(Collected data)
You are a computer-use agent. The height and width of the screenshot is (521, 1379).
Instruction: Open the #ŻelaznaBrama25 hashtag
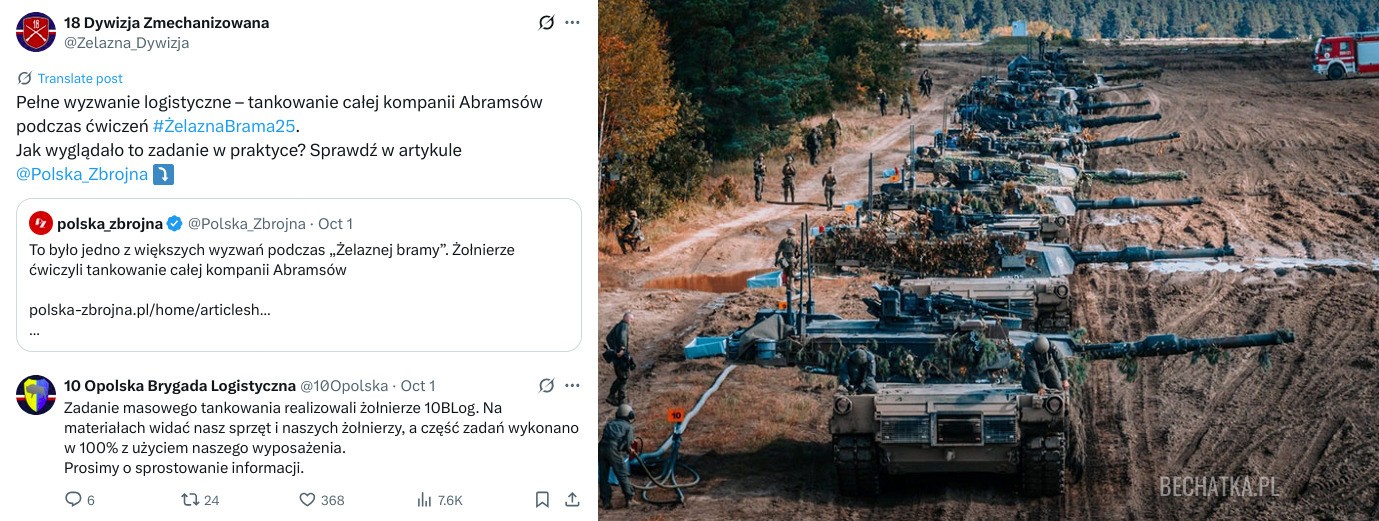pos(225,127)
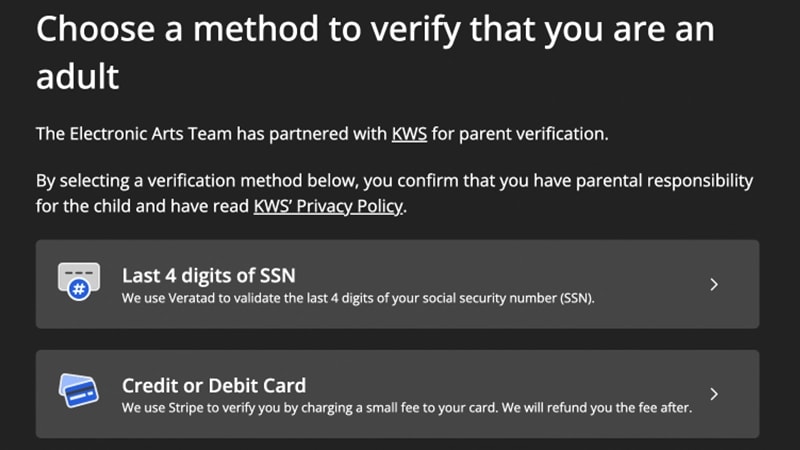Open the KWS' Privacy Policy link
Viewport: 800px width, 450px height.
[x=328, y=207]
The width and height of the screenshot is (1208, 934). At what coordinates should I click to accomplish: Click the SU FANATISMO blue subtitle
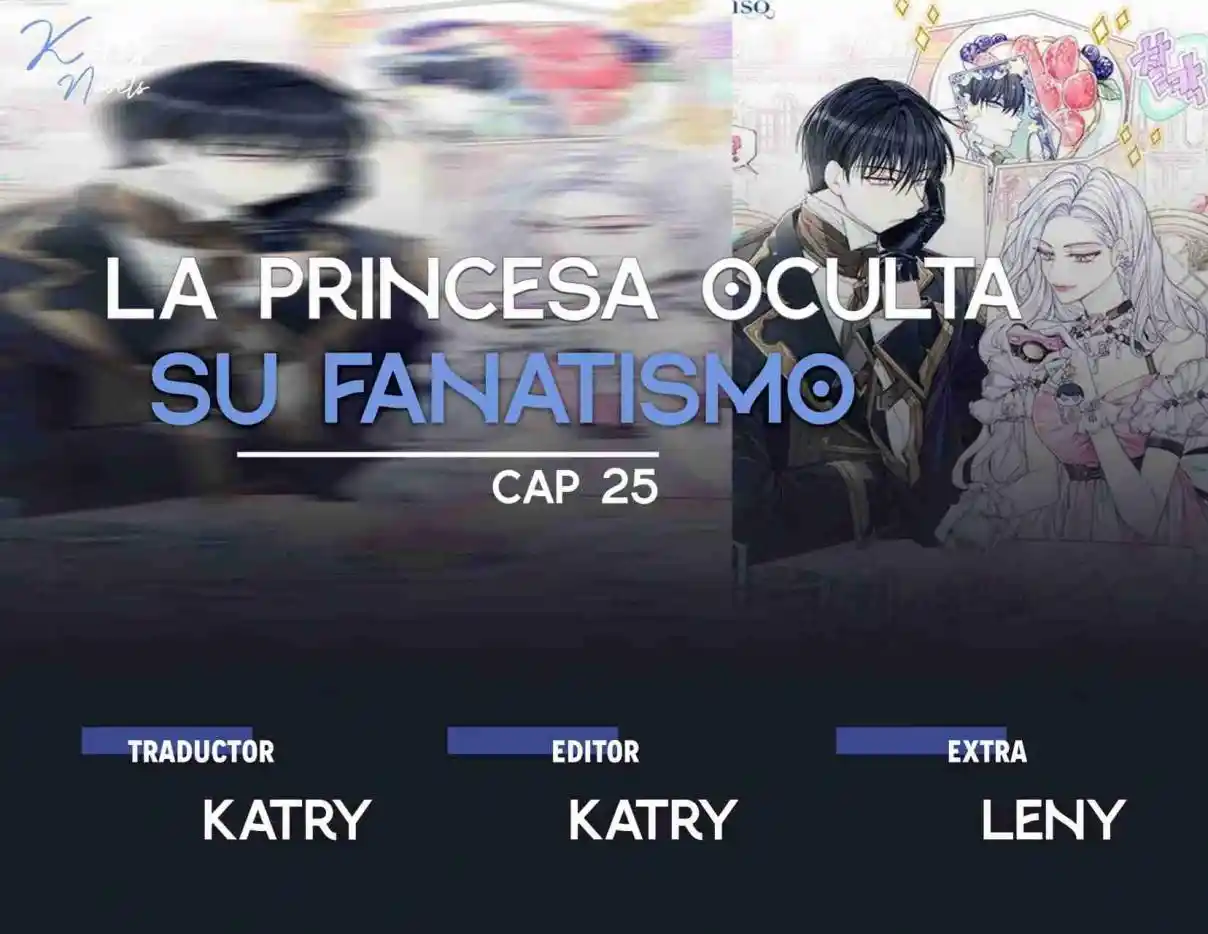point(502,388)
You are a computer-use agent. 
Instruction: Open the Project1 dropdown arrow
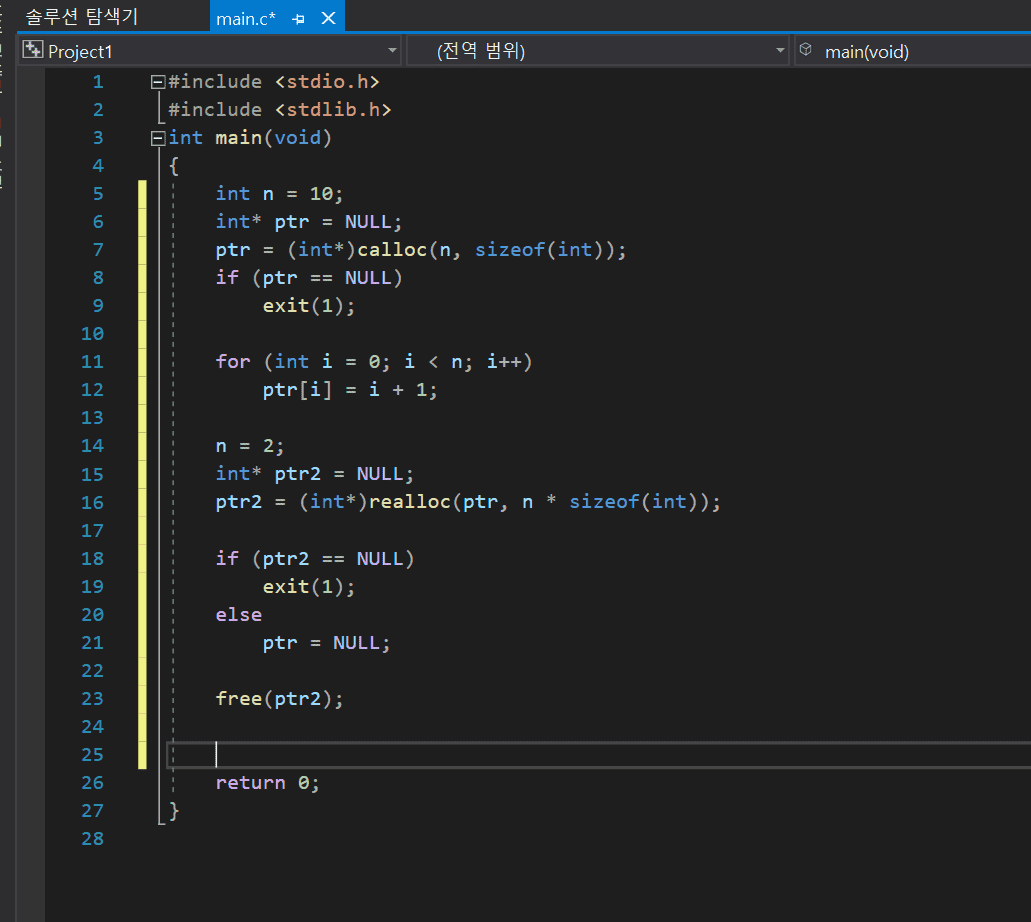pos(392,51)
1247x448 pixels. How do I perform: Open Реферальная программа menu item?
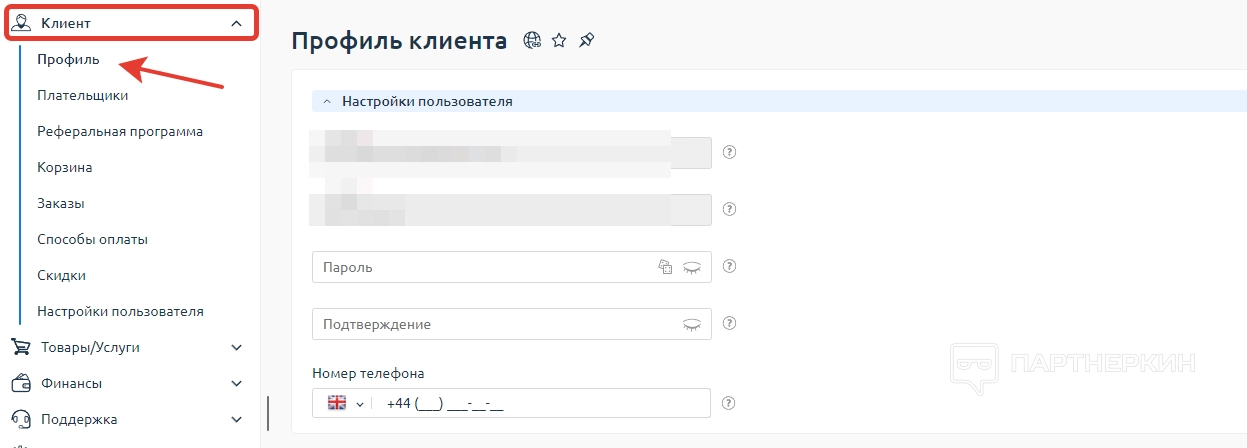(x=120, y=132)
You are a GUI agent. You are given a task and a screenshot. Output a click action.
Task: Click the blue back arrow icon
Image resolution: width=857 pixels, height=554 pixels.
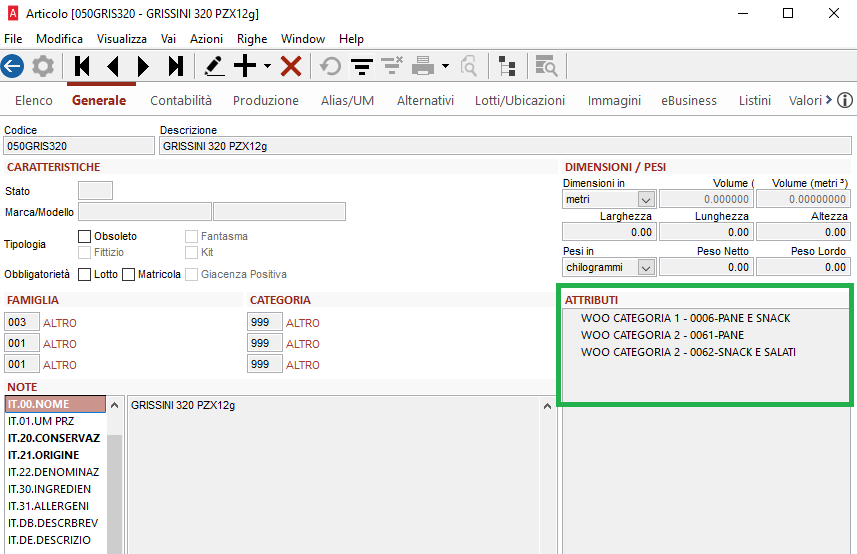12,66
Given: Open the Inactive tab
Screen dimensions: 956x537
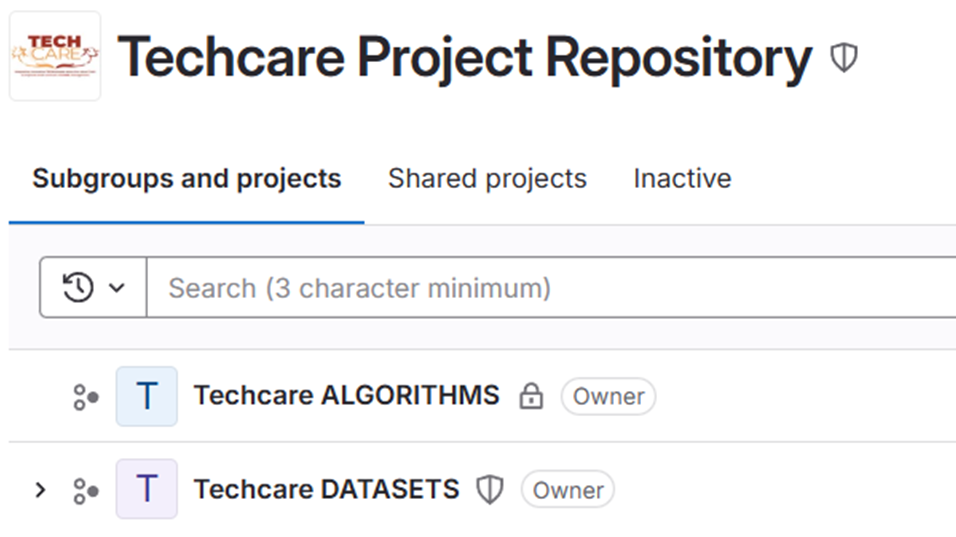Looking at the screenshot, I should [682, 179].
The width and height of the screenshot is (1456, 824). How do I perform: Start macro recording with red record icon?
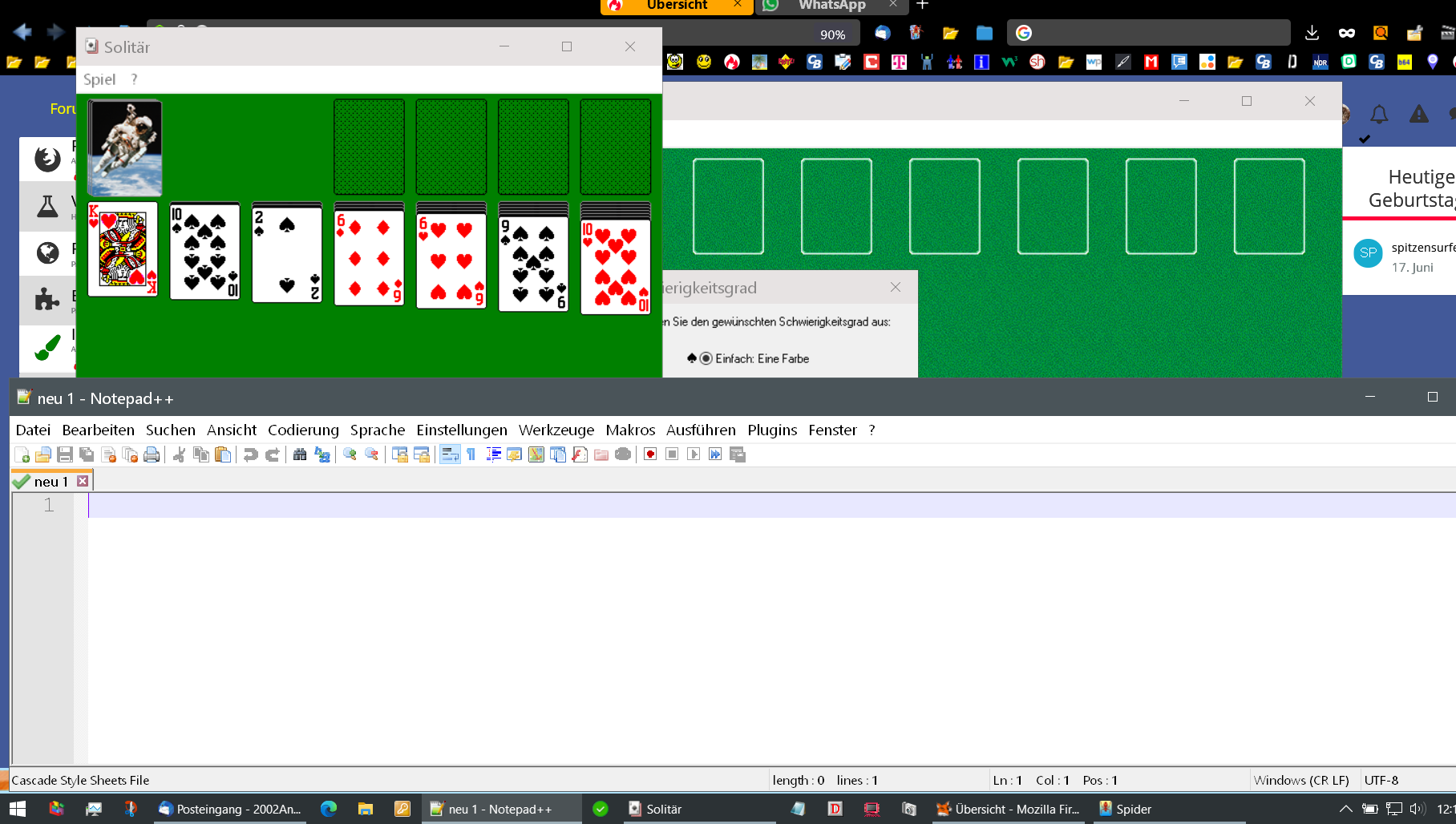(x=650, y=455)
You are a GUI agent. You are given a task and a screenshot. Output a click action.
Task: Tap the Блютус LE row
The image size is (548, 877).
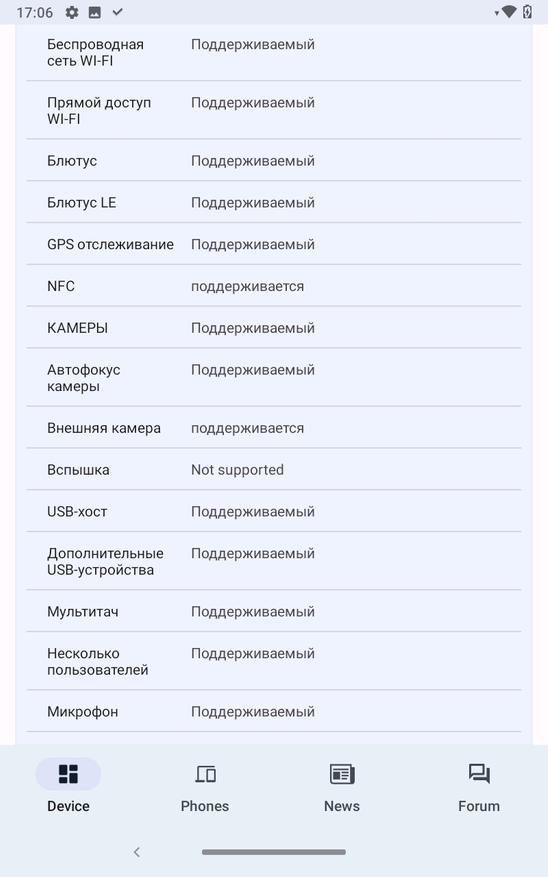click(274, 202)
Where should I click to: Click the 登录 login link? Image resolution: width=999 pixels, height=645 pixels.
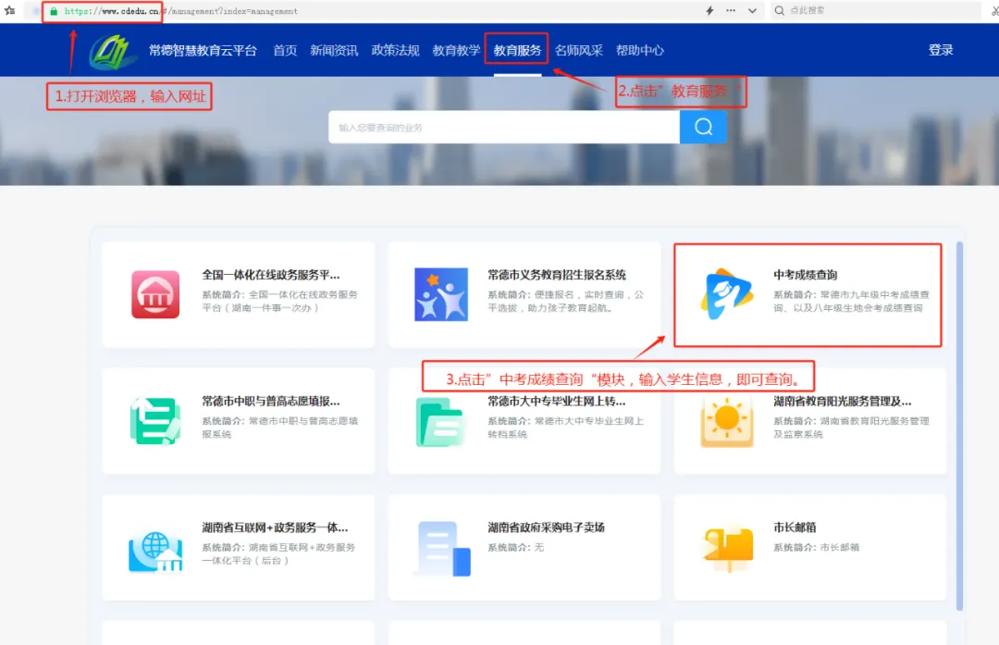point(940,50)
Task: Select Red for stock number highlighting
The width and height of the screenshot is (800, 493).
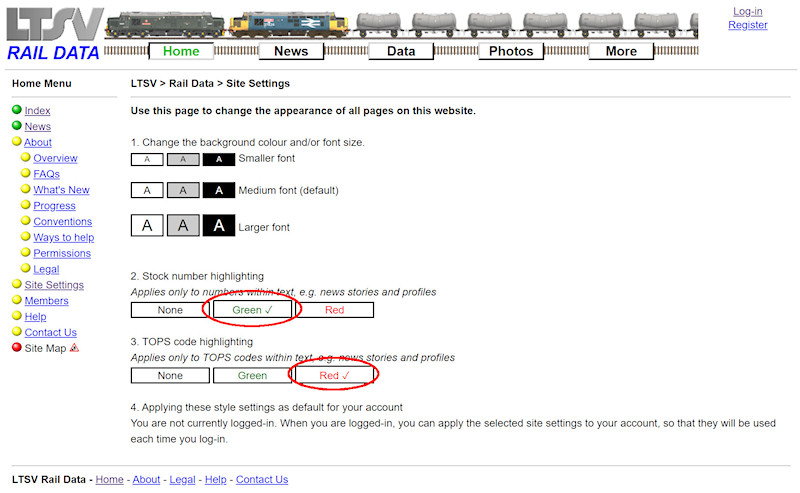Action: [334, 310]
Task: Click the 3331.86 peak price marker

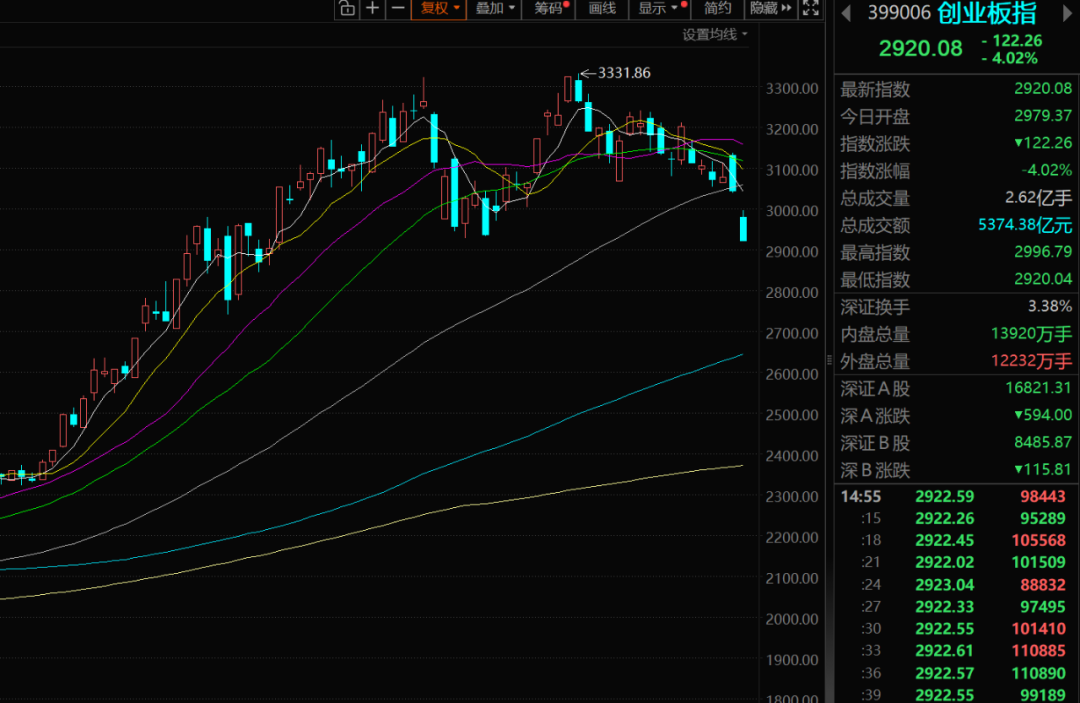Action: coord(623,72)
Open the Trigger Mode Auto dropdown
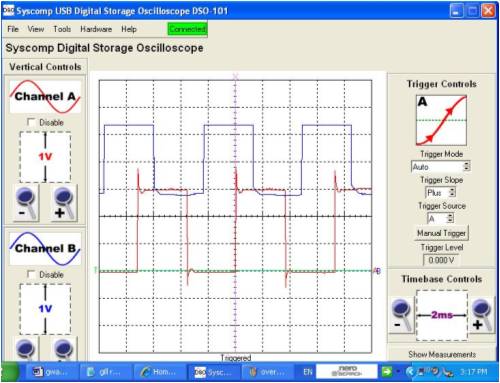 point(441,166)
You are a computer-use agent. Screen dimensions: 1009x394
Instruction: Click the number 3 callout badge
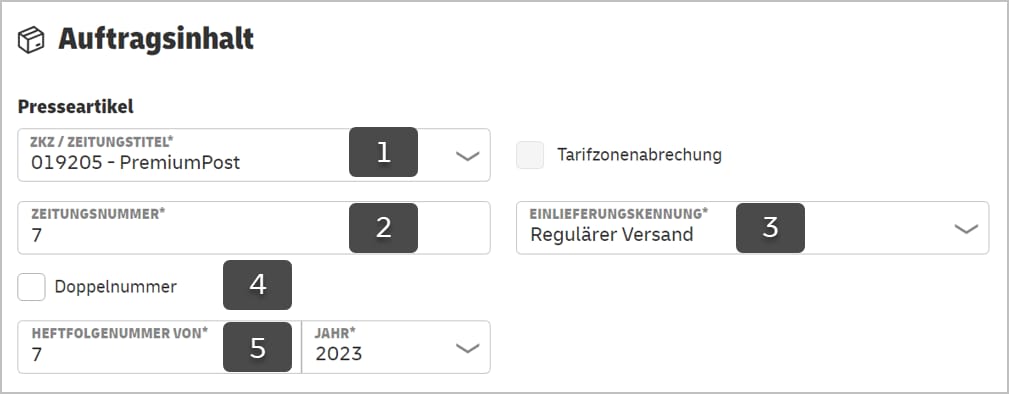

WORK TO BE COMPLETED: All lines from the one containing "Task: Click the 3331.86 peak price marker" through the end of the data are to be restated exactly, with nothing else and without the pictures.

EXERCISE OUTPUT:
Task: Click the 3331.86 peak price marker

Action: coord(623,72)
Open the Trigger Mode Auto dropdown
 point(441,166)
You are a computer-use agent. Screen dimensions: 1009x394
Instruction: Click the number 3 callout badge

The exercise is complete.